[Description of the task] The data below holds a line containing "The width and height of the screenshot is (1147, 1064)." and a line containing "You are a computer-use agent. This"; please quote exactly those two lines and every line between them, and nothing else.

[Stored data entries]

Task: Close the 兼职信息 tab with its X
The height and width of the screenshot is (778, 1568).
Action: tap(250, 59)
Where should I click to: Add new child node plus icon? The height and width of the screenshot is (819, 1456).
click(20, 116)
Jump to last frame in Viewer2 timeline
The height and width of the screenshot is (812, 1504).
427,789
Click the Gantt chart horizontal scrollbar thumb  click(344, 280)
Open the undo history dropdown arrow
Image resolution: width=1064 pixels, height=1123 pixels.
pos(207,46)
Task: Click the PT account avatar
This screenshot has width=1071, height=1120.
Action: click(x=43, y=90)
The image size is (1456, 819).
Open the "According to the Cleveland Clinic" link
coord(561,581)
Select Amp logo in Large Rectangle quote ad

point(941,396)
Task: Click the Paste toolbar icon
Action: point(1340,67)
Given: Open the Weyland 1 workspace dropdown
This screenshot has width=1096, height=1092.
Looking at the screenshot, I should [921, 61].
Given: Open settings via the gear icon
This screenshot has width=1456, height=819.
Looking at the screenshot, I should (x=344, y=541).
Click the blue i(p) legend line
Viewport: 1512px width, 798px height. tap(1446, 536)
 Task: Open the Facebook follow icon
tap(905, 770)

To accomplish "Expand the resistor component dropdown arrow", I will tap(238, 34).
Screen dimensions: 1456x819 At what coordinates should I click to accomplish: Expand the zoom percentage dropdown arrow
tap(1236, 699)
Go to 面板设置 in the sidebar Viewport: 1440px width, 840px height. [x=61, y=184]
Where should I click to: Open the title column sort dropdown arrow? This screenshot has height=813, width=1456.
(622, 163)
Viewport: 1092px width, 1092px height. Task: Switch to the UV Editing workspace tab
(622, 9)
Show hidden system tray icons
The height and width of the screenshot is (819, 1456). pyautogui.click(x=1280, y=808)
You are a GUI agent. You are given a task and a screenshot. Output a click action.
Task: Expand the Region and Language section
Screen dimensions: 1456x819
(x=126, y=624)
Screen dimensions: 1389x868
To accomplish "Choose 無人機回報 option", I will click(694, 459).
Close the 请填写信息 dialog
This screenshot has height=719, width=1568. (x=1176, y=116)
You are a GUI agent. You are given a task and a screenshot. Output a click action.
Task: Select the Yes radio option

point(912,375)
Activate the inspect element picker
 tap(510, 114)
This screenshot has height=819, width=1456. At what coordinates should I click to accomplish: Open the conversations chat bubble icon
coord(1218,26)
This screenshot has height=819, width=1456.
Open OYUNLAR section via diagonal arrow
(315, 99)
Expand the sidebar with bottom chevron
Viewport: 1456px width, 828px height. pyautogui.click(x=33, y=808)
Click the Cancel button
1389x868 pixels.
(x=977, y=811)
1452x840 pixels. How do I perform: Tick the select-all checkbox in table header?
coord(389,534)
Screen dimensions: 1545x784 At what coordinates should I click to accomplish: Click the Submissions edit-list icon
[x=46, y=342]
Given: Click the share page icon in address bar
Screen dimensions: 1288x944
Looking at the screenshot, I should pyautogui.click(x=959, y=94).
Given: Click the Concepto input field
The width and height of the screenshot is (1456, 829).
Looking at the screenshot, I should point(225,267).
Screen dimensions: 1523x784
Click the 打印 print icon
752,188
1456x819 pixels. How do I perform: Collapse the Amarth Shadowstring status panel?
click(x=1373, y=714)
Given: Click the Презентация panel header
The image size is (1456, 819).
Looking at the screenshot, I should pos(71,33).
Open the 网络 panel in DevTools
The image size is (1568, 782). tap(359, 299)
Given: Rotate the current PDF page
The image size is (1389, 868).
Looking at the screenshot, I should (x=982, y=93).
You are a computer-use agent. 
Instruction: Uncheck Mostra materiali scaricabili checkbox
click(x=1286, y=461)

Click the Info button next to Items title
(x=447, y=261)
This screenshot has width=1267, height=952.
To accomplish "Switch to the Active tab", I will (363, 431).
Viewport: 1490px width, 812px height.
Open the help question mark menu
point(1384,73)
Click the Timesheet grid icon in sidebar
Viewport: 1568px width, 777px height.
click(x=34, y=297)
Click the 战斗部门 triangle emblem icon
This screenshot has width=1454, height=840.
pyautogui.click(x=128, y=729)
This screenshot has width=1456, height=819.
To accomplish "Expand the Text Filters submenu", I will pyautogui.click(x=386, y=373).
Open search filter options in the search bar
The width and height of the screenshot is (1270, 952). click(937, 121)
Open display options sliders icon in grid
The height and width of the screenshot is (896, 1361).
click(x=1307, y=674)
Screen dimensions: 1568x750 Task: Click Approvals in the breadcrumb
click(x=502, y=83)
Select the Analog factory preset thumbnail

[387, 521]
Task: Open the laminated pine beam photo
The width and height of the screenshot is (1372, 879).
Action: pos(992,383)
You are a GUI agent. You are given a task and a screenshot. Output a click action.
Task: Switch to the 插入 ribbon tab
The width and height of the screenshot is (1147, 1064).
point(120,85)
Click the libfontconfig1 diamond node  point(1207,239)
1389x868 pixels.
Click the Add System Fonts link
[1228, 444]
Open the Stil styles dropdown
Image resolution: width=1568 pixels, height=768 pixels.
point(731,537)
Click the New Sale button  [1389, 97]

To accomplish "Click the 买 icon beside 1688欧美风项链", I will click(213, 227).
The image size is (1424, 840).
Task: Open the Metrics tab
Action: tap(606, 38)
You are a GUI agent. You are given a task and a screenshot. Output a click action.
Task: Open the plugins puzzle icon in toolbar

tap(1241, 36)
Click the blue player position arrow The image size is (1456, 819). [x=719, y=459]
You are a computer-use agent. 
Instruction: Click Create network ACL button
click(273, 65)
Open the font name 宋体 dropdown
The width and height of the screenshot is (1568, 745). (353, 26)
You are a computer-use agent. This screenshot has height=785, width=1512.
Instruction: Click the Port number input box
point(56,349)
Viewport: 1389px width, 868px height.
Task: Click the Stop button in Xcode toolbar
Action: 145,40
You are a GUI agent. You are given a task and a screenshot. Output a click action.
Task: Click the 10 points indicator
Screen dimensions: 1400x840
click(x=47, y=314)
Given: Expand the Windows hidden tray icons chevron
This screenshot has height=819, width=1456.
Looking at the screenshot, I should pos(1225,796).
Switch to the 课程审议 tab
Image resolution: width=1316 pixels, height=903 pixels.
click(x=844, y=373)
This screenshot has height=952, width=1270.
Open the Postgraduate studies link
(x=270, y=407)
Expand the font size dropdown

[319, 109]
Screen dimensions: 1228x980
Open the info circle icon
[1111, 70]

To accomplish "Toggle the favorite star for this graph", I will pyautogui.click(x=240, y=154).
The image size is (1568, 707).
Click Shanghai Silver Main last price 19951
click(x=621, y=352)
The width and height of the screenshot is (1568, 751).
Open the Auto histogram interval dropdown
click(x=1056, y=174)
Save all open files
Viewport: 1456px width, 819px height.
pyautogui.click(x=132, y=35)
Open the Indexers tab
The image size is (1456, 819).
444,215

[Output of the task]
The width and height of the screenshot is (1147, 1064).
point(120,85)
Click the libfontconfig1 diamond node  point(1207,239)
1389x868 pixels.
Click the Add System Fonts link
[1228, 444]
Open the Stil styles dropdown
Image resolution: width=1568 pixels, height=768 pixels.
point(731,537)
Click the New Sale button  [1389, 97]

To accomplish "Click the 买 icon beside 1688欧美风项链", I will click(213, 227).
The image size is (1424, 840).
Task: Open the Metrics tab
Action: tap(606, 38)
You are a GUI agent. You are given a task and a screenshot. Output a click action.
Task: Open the plugins puzzle icon in toolbar

tap(1241, 36)
Click the blue player position arrow The image size is (1456, 819). [x=719, y=459]
You are a computer-use agent. 
Instruction: Click Create network ACL button
click(273, 65)
Open the font name 宋体 dropdown
The width and height of the screenshot is (1568, 745). (353, 26)
You are a computer-use agent. This screenshot has height=785, width=1512.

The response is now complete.